Ünal Aysal, Galatasaray Kulübü'nün borç yapısını pozitife çevirmek için Riva arazisini satmayı düşünüp düşünmediği yönündeki bir soru üzerine, "Üç senedir iş başındayım. Bu dönem içinde kendime koyduğum ana kriter, Galatasaray'ın varlıklarını satarak değil, geliştirerek gelir sağlamaktı. Projelerimizi de bu yönde kurguladık" diye konuştu.
İleriye dönük olarak yalnızca Riva arazisi için değil, diğer projeler için de aynı mantıkta olduklarının altını çizen Aysal, "Finansmanını kendi içinde yaratıp, gelirlerin büyük kısmını kira olarak kulübe devamlı girdi olacak şekilde kurgulamak istiyoruz. Açıkçası, ben Riva arazimizi satmayı falan düşünmüyorum. Satmadan da bu sorunu çözebileceğimize inanıyorum. İyi projelerle bu olaylar çok rahat çözülür" ifadelerini kullandı.
- Borç-alacak farkı
Başkan Aysal, Galatasaray'ın mevcut durumdaki borç-alacak farkının 260 milyon dolar olduğunu kaydetti.

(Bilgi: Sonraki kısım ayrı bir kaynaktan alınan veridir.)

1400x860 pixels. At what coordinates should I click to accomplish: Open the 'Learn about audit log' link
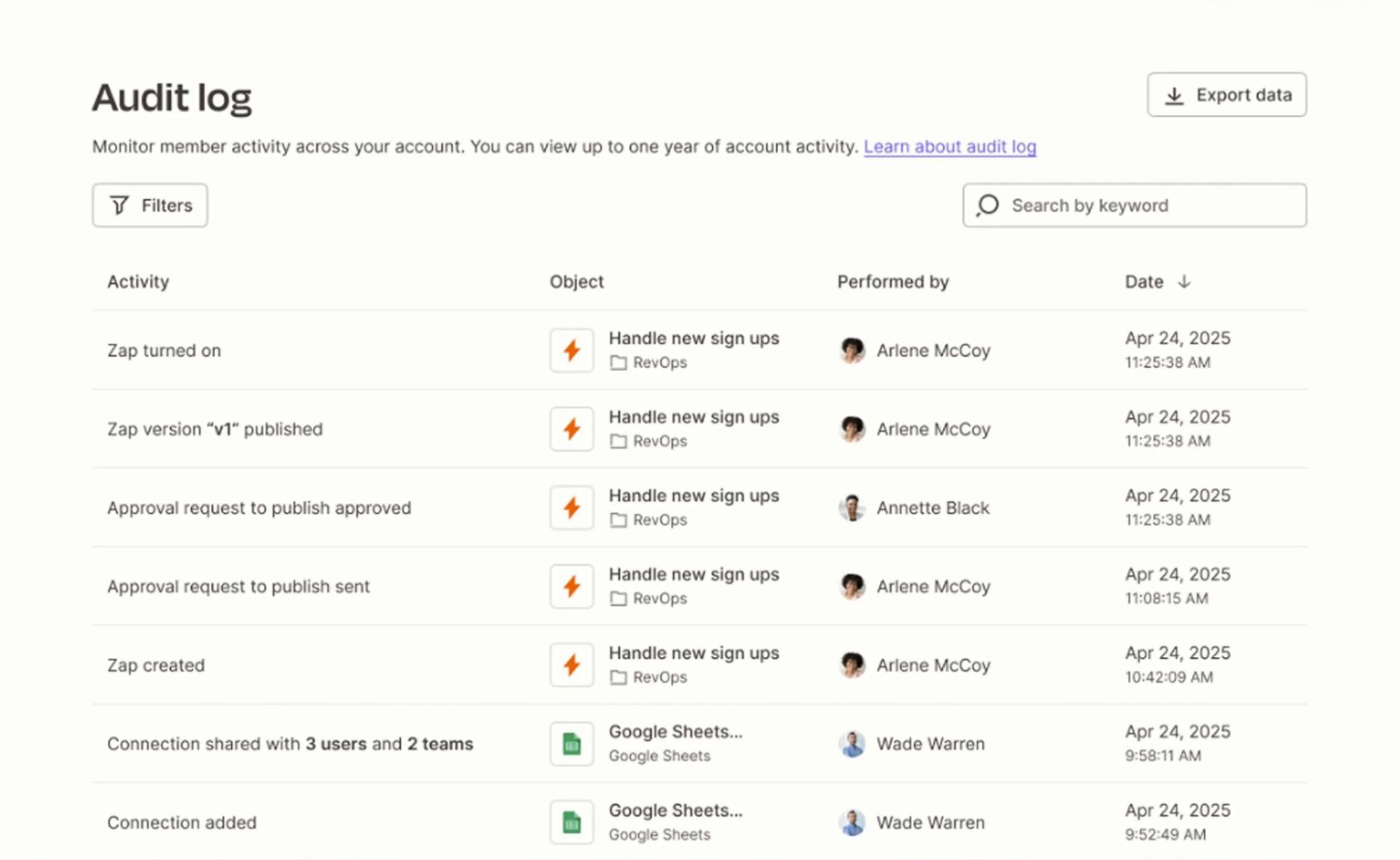[x=950, y=146]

Göreve geldiğinde kulübün borç-alacak farkının 328 milyon dolar olduğunu, bu rakamın o yıl sonunda 251 milyon dolara, 2012 yılı sonunda ise 212 milyon dolara indiğini anlatan Aysal, "Ardından 2013 senesi sonuna kadar sermaye artışı veya hisse senedi satışımız olmadı. Şu anda toplam borç-alacak farkı 260 milyon dolardır. Ancak bizim faturalamadığımız, kontratlara bağlanmış 130 milyon dolar daha alacağımız var. Faturalamadığmız için bunu mali rapora koyamıyoruz. Önümüzdeki 2-3 sene içinde faturalanacak. Ayrıca 15 milyon dolar da paraya dönecek stoklarımız var. Netice olarak Galatasaray'ın ödeme riski altında olduğu rakam 115 milyon dolardır" şeklinde konuştu.